Gloger's rule is a classic ecogeographical principle that, in its simplest version, predicts animals should be darker in warmer and wetter climates. In a rarely tested more complex version, it also predicts animals should be more rufous in warmer and drier climates. The Variable Antshrike (Thamnophilus caerulescens) is a widely distributed South American passerine that presents an impressive amount of plumage color variation and occupies a wide variety of climatic conditions. Moreover, genetic and vocal evidence indicate ongoing hybridization in south-central Bolivia among 3 populations with very distinct plumages. We collected color data from 232 specimens from throughout this species' distribution to test the predictions of Gloger's rule. We found a negative correlation between brightness and precipitation, consistent with the simple version of Gloger's rule. In contrast, we found that birds were darker in cooler climates, contrary to the simple version of Gloger's rule, but consistent with recent findings in other taxa. We found support for both predictions of the complex Gloger's rule and suggest it might be driven by background matching. We conclude by concurring with a recent suggestion that the simple version of Gloger's rule should be reformulated exclusively in terms of humidity.
Almost 200 years ago, the German naturalist Constantin Gloger predicted that birds that live in warm and rainy areas tend to be darker than those that in live in cool and dry areas.
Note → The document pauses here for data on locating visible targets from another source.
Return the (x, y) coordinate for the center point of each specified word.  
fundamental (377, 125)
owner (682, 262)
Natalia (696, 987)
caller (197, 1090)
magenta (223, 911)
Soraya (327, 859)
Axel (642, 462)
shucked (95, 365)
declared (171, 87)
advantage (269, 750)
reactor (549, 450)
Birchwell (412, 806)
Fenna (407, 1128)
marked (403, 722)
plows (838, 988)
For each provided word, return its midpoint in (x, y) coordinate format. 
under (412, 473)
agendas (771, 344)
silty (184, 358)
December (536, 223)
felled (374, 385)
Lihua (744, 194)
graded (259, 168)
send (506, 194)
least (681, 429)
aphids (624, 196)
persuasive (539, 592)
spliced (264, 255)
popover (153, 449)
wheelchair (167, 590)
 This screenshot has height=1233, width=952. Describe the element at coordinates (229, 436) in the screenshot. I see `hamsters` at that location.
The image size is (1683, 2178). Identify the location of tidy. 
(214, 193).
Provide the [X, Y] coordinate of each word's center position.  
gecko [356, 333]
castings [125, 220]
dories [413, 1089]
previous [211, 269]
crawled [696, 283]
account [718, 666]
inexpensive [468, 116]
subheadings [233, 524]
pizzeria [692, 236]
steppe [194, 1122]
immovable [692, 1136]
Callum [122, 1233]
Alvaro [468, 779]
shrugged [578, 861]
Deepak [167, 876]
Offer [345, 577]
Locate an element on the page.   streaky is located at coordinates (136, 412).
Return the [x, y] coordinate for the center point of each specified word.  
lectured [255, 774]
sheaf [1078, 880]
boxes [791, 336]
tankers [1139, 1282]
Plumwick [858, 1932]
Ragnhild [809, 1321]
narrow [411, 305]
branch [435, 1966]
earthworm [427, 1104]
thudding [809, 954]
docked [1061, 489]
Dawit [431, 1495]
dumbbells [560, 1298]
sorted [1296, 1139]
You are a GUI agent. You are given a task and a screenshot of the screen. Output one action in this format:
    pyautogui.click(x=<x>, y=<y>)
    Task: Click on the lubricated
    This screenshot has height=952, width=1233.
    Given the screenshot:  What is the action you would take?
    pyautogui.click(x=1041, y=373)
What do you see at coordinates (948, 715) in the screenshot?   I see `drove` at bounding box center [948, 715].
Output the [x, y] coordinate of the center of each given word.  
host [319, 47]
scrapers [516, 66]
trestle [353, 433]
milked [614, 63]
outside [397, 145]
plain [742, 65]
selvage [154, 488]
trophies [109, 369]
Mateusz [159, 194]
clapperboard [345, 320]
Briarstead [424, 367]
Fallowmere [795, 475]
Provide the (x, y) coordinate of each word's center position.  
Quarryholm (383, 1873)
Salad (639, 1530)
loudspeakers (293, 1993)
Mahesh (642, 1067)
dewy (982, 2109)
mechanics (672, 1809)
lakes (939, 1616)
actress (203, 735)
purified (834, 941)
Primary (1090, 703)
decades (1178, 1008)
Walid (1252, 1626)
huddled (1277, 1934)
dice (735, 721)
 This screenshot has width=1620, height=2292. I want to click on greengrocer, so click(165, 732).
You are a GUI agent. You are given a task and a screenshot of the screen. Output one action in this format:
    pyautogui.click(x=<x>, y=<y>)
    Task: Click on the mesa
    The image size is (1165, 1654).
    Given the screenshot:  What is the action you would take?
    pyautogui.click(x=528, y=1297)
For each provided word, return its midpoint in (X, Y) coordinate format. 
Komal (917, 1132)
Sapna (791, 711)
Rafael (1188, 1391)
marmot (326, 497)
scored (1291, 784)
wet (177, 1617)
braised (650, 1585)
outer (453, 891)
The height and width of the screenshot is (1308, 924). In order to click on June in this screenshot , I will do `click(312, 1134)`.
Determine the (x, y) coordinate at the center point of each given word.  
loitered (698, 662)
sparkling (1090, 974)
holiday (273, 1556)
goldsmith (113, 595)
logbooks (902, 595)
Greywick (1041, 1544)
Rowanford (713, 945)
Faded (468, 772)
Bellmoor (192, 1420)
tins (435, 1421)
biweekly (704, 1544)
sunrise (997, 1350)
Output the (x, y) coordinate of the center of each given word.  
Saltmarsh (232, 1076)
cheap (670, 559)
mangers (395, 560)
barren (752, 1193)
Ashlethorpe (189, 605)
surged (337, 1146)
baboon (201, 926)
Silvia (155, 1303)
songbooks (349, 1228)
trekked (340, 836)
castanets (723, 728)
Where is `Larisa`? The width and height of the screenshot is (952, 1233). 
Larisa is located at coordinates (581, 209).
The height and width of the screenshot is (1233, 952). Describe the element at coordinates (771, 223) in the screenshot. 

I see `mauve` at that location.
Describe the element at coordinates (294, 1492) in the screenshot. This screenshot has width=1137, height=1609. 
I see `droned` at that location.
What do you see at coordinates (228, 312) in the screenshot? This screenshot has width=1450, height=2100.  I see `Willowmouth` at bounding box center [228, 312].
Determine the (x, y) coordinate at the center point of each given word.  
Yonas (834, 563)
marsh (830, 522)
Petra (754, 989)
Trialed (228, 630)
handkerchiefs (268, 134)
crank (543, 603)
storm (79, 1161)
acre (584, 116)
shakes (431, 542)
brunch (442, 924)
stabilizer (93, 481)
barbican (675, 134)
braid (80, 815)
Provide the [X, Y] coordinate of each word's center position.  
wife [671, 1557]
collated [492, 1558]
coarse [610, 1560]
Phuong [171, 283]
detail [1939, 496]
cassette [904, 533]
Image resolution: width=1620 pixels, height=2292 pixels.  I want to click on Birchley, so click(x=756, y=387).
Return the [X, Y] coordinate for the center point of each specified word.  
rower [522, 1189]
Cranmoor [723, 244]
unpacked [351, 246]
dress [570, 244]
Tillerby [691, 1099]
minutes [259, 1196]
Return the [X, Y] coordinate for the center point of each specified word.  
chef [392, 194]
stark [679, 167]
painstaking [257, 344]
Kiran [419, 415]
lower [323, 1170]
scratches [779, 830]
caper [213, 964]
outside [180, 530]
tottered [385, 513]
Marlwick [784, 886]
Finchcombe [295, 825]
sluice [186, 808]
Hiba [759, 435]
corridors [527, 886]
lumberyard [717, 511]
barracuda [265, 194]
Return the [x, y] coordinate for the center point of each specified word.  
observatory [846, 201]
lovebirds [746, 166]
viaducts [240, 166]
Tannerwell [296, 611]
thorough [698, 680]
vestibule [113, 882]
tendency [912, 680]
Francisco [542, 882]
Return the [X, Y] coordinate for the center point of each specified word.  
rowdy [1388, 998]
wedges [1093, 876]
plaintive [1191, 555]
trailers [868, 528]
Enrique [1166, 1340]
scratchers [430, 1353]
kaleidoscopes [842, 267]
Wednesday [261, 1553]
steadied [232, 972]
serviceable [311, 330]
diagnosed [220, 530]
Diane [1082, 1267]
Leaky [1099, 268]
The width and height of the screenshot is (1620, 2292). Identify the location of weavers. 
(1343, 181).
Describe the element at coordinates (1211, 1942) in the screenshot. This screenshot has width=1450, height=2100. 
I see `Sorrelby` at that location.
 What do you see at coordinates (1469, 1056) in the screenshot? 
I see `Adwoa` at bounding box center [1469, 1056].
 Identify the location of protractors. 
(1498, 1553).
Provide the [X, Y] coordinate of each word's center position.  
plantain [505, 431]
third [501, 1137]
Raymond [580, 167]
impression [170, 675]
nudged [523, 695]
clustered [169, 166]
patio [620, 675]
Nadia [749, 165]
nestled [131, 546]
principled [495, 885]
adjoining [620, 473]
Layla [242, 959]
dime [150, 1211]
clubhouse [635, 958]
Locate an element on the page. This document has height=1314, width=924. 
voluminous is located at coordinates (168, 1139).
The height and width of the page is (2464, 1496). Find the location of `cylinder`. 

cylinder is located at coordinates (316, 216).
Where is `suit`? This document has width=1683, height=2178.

He also predicted that birds tend to be browner when they live in dry areas. This pattern has come to be known as Gloger's rule.
South America has the world's greatest bird diversity, but Gloger's rule has almost never been studied in South American birds. This is an important question to address because it can help us learn about how species evolve respond to their environments. It becomes even more important in our era of human-induced climatic changes.
We studied Gloger's rule in the aptly named Variable Antshrike. This small South American bird species varies geographically in color from almost all black to almost all white. We used a technique called reflectance spectrophotometry, which allows us to precisely quantify the colors of feathers. We measured over 200 specimens kept in natural history collections. The majority of those specimens were collected by one of us (Brumfield) in Bolivia in the early 2000s. This is the largest sample size ever used to study Gloger's rule in a tropical bird.
As predicted by Gloger, we found that the Variable Antshrike tends to be darker in rainier areas, and it tends to be browner in drier and warmer areas. But contrary to Gloger's ideas, we found that it tends to be darker in cooler, not warmer, areas. We suggest that this might be because being dark in cooler places helps birds maintain warm body temperatures. We also suggest that being brown in dry areas helps the birds camouflage amidst sparse vegetation.